**Stated problem:**
Reproduce word for word the passage of the City of Ghosts review that runs from "City of Ghosts was" up to and including "what was happening.".

begin Excerpt to read

Sundance 2017 Review: City of Ghosts

To read more coverage of the 2017 Sundance Film Festival, go here.

City of Ghosts was always going to be an achingly relevant plea for help and compassion in today’s world, but recent events have made it more urgent than ever.

The documentary follows a group of Syrian refugees who first became activists in the fight to oust Assad from leadership in the Arab Spring, then began a far more dangerous fight after ISIS came in, took over, and effectively isolated the country from the rest of the world. As Syria sank into chaos, with bloodshed and daily atrocities becoming the new norm, the group started the resistance movement Raqqa Is Being Slaughtered Silently (RBSS), and vowed to document what was happening.

But fighting people like ISIS is bound to have a price, and the men who comprised RBSS were quick to find just how steep it was, even after they fled the country. They also discovered that they weren’t the only ones who were going to pay it. Stories of friends and colleagues being executed for daring to speak out against evil are heartbreaking enough, but it’s even more appalling when they relate how ISIS decided to attack RBSS through their loved ones by executing any family members they could track down.

end Excerpt to read
begin Information supplied

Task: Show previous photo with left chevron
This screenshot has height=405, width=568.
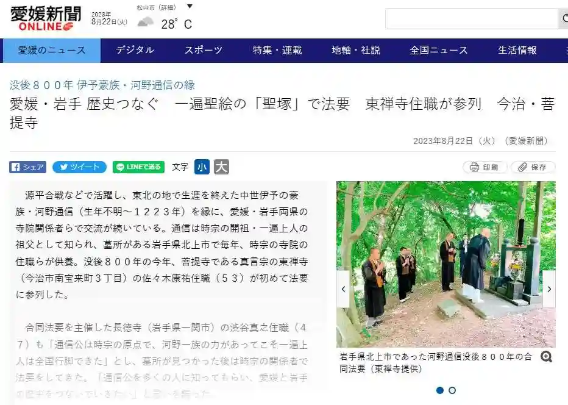Action: click(x=343, y=289)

end Information supplied

**Exercise output:**
City of Ghosts was always going to be an achingly relevant plea for help and compassion in today’s world, but recent events have made it more urgent than ever.

The documentary follows a group of Syrian refugees who first became activists in the fight to oust Assad from leadership in the Arab Spring, then began a far more dangerous fight after ISIS came in, took over, and effectively isolated the country from the rest of the world. As Syria sank into chaos, with bloodshed and daily atrocities becoming the new norm, the group started the resistance movement Raqqa Is Being Slaughtered Silently (RBSS), and vowed to document what was happening.